EXERCISE AIM: Under this line are the records; repeat exactly the lines starting at the one containing "Select the High Altitude 3,000m label" and ending at the one containing "The image size is (810, 488).", omitting pictures.

Items from a dataset:
=== Section Start ===
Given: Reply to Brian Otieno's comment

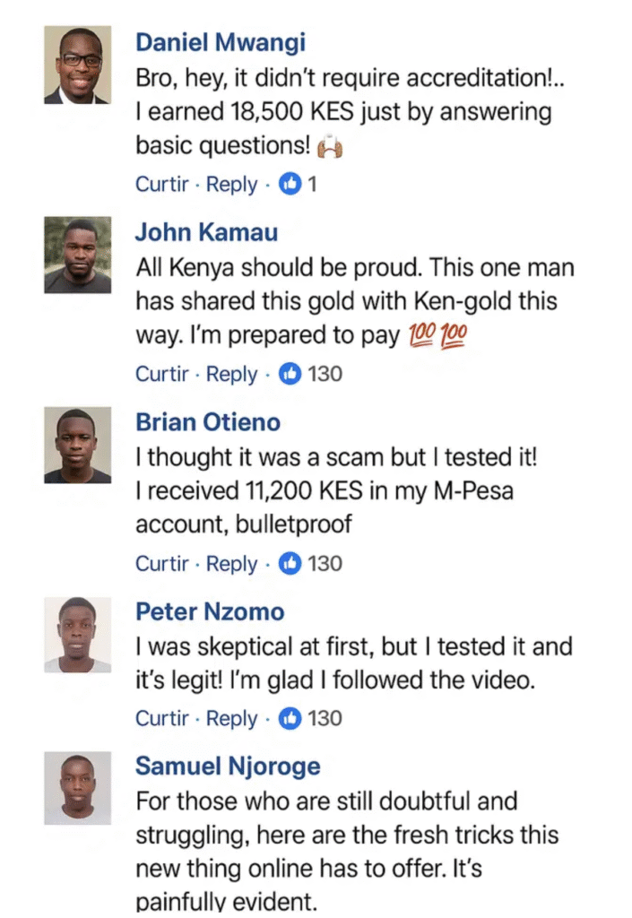Looking at the screenshot, I should coord(231,564).

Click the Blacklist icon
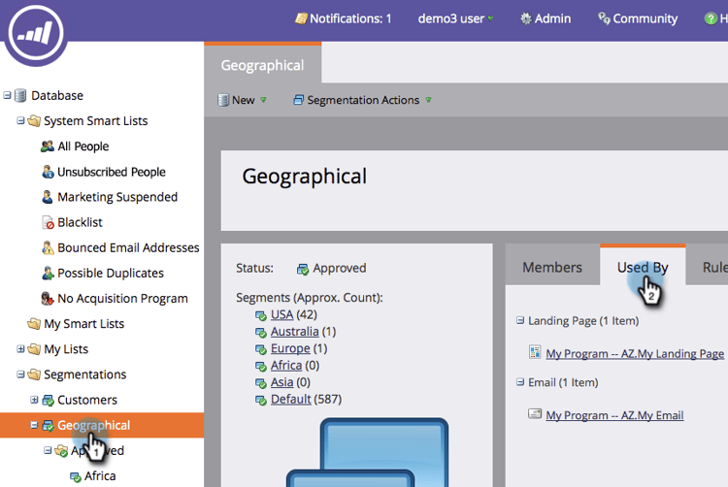coord(48,222)
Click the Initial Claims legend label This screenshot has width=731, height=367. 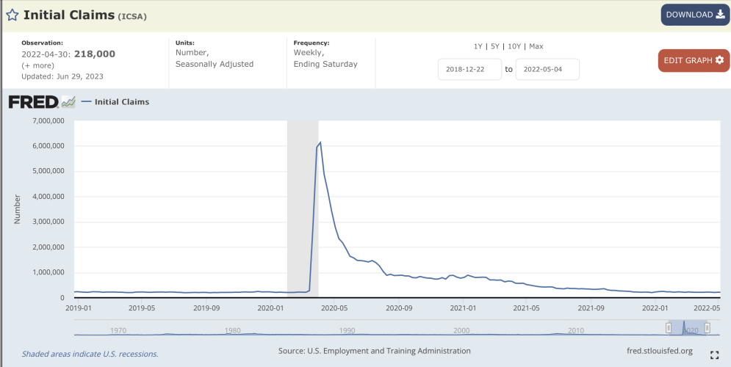pyautogui.click(x=121, y=102)
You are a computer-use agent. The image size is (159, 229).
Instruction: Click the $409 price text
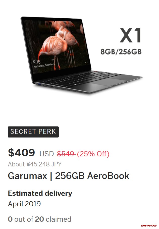(21, 153)
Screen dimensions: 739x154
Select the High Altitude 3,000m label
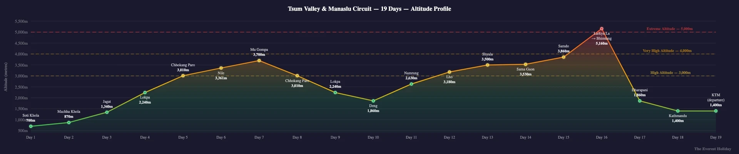(670, 73)
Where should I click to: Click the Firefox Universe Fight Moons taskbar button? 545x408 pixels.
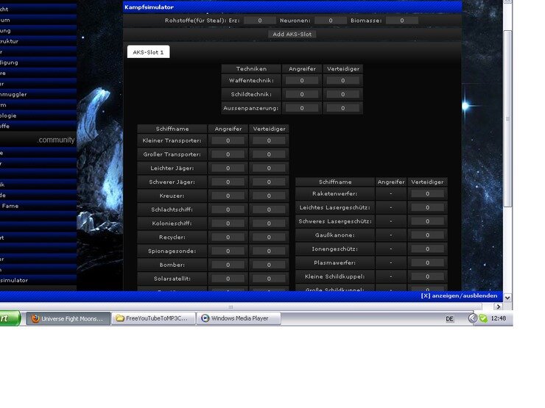coord(68,318)
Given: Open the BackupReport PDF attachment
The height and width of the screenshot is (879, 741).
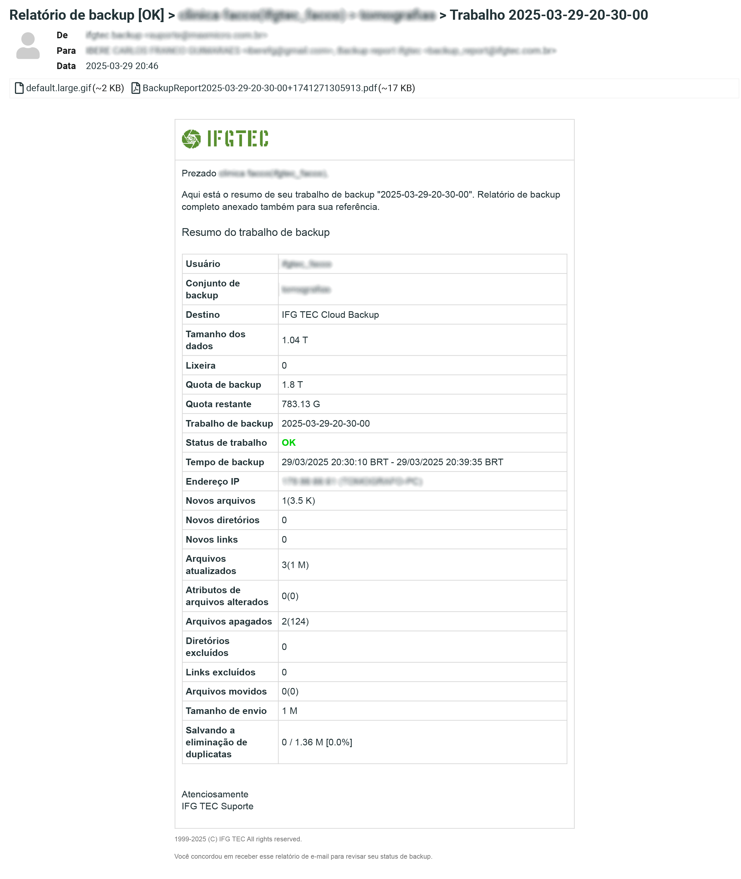Looking at the screenshot, I should click(260, 88).
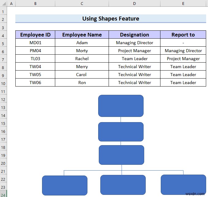Select the bottom-middle rounded rectangle shape

[x=123, y=185]
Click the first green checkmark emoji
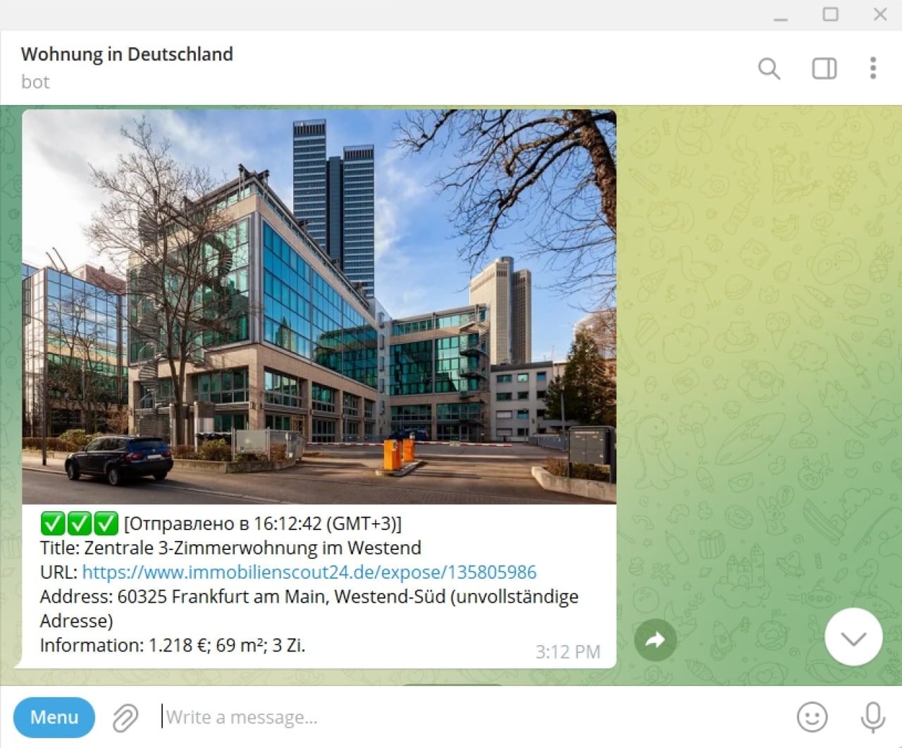Screen dimensions: 902x748 (x=52, y=524)
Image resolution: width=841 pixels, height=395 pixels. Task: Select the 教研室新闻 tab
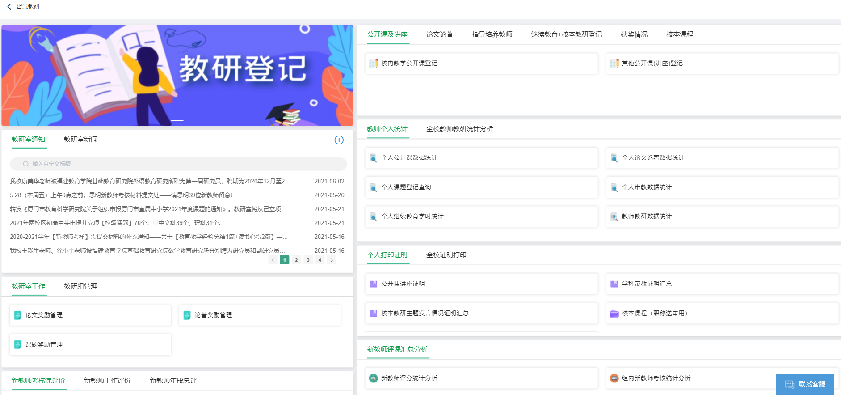(80, 140)
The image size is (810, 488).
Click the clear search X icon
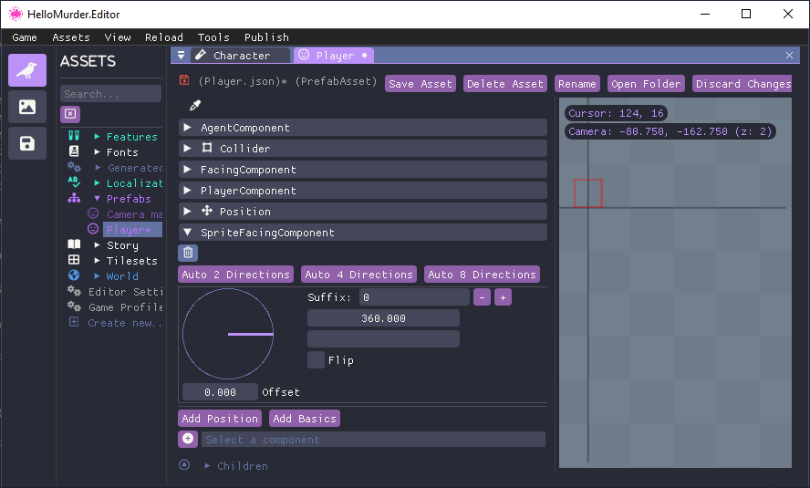pos(70,114)
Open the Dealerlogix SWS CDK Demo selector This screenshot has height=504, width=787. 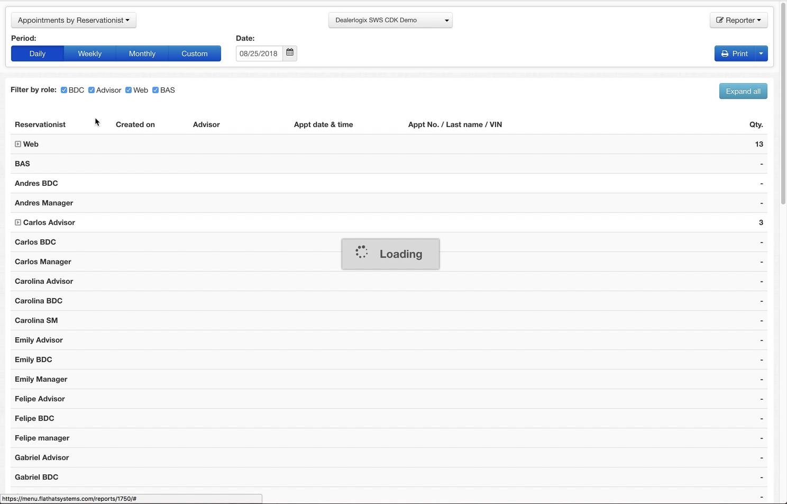tap(390, 20)
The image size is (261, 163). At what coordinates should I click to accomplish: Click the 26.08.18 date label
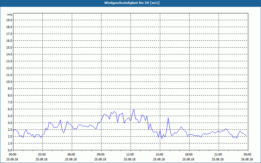pyautogui.click(x=247, y=159)
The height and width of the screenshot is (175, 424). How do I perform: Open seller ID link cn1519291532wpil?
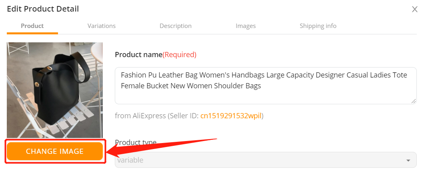click(x=231, y=116)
=== Section End ===
WRITTEN RESPONSE:
Select the High Altitude 3,000m label
(670, 73)
Where should I click to: Click the Firefox Universe Fight Moons taskbar button? 545x408 pixels.
coord(68,318)
Given: Open the BackupReport PDF attachment
The height and width of the screenshot is (879, 741).
Looking at the screenshot, I should click(260, 88).
Select the bottom-middle rounded rectangle shape

[x=123, y=185]
Click the first green checkmark emoji
Screen dimensions: 902x748 (x=52, y=524)
Image resolution: width=841 pixels, height=395 pixels. Task: Select the 教研室新闻 tab
(80, 140)
The image size is (810, 488).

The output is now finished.